The “later years” of Louis Armstrong lasted almost a quarter century, from the first performance of his new small group at Town Hall in New York on May 17, 1947, until his death in his modest house in Queens on July 6, 1971. In the life of this extraordinary man, it is a period that has long been marked by controversy. As Ricky Riccardi writes, “The myth of the ‘two Armstrongs’ continues: the young serious artist and the old entertainer.” The myth was spread largely by a handful of critics, principally the musically astute but humor-challenged Gunther Schuller, who argued that Armstrong peaked in the 1920s with his Hot Fives and Hot Sevens and subsequently was little more than what Schuller called “a good-natured buffoon, singing ‘Blueberry Hill’ and ‘What a Wonderful World’ night after night.”

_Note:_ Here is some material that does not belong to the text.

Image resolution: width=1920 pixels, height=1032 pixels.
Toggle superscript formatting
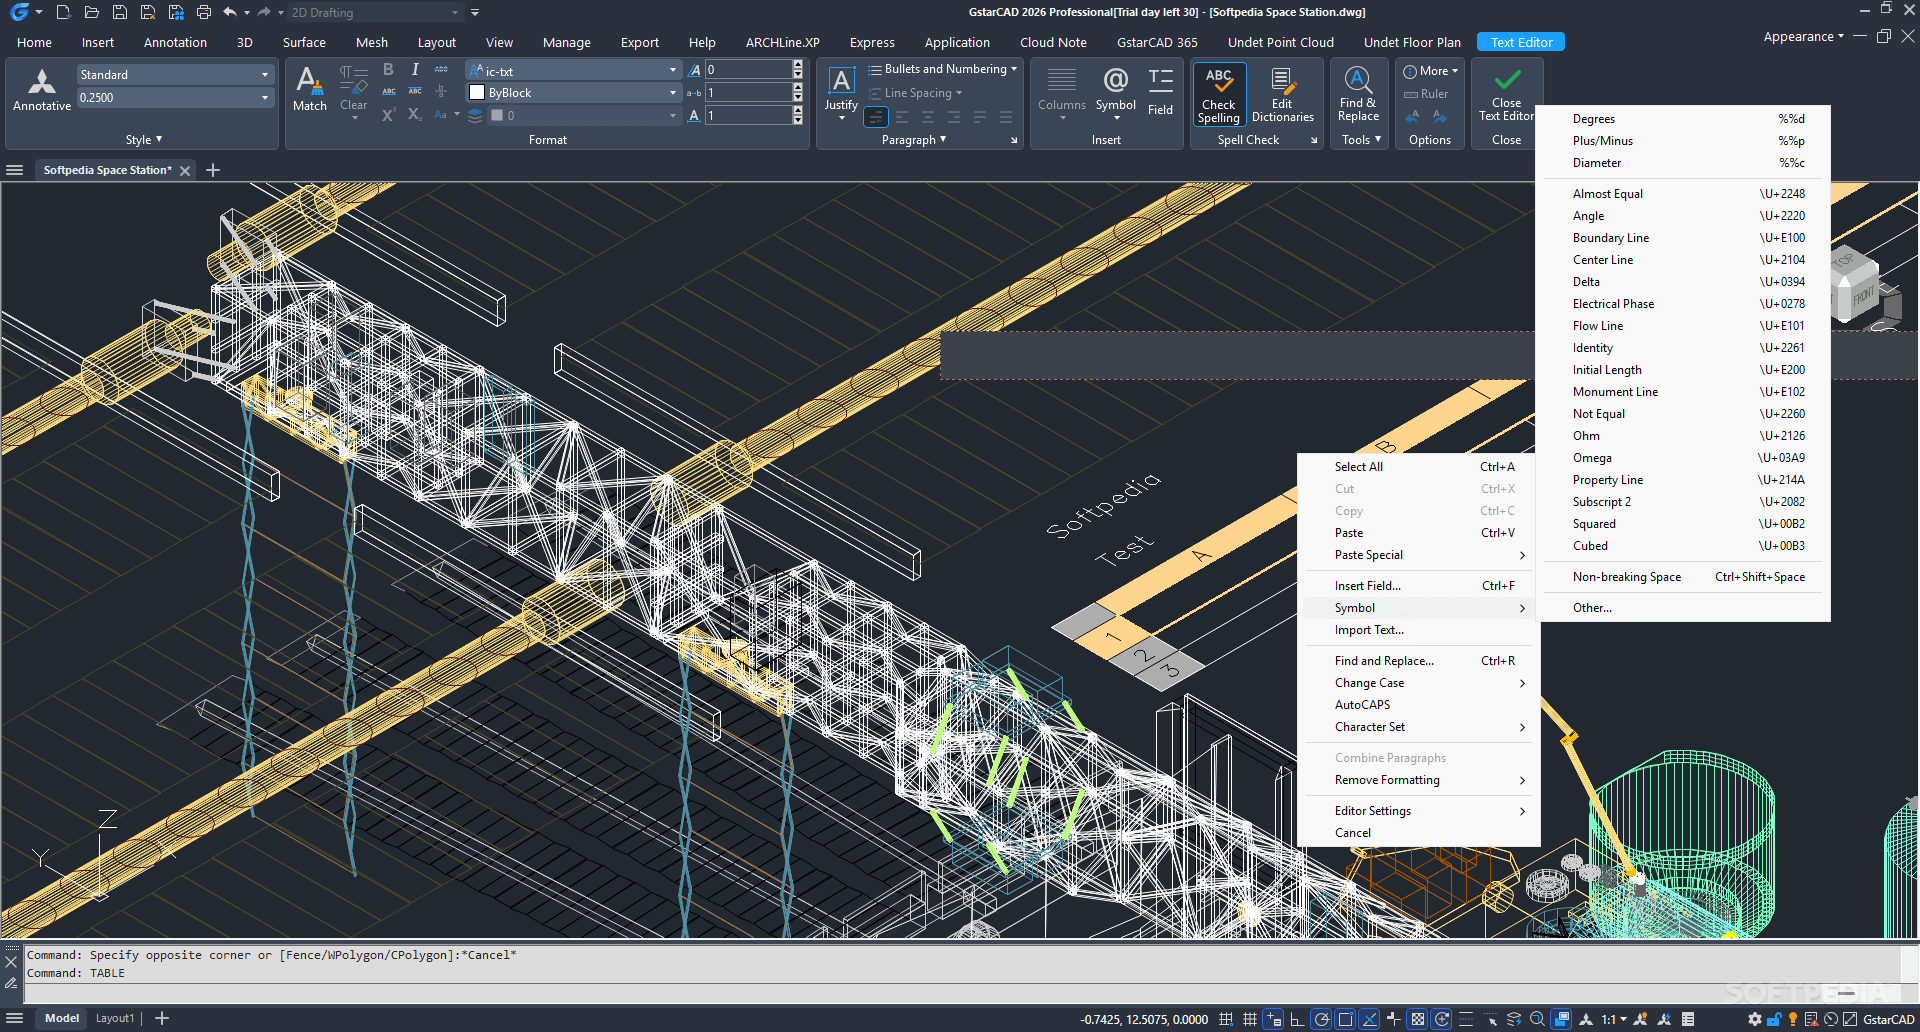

By now the myth has been quite thoroughly punctured, first by Gary Giddins in his slender but authoritative “Satchmo” (1988) and then by Terry Teachout in his definitive biography, “Pops” (2009). Both writers understand that Armstrong was a natural entertainer whose clownish on-stage antics were expressions of his ebullient personality, and both insist that the level of his musicianship during this period was far higher than his detractors are willing to concede. Now comes Riccardi, a younger student of Armstrong’s career, to make the case once more:
“In many ways, these were the most important years of Armstrong’s life. With a bruised lip and an almost inhuman, punishing schedule, Armstrong worked harder than ever before to attain new heights of popularity, staying relevant and in demand at an age when most performers start to fade. With each passing year, the popularity of jazz in America diminished while, simultaneously, the popularity of Louis Armstrong around the world only grew. Because many jazz critics can’t embrace popular acts — and because ‘new’ is so often equated with ‘better’ — a lot of Armstrong’s most lasting works of those years were repudiated.”
The “new” that supposedly was “better” included bebop and the other forms of “modern” jazz that subsequently evolved from it. The decade and a half after World War II was a pivotal moment in jazz history. On the one hand, almost all the great founders of jazz and swing were very much alive and performing — Armstrong, Count Basie, Duke Ellington, Billie Holiday et al. — while on the other hand, the next generation was aggressively asserting itself: Dizzy Gillespie, Charlie Parker (until his death in 1955), Gerry Mulligan, Miles Davis et al. To all intents and purposes the big-band era was dead, and with it jazz’s standing as a genuinely popular musical form. The younger generation was less interested in pleasing audiences than in pleasing itself, and its hostility toward its more outgoing elders was palpable.
Many older musicians felt this antagonism, but none more persistently or strongly than Armstrong. Not only did he clown unashamedly in the course of his act — and having seen that act many times during these years, I can testify that he was often flat-out hilarious — but there was a widespread feeling among African Americans, especially among musicians, that at times he descended into offensive black stereotypes. Because of this, and because by the 1950s his audiences were predominantly white, he was regarded in some quarters as “good ol’ Uncle Tom Satchmo, the smiling, grinning Negro.” Never mind that he repeatedly refuted this both in words (most famously, his attack on President Eisenhower during the Little Rock school crisis of 1957 as “two-faced” and having “no guts”) and in deeds (his refusal to perform in his beloved hometown of New Orleans until it would receive him “without racial distinction”). The calumny had remarkable staying power, and he never fully got out from under it.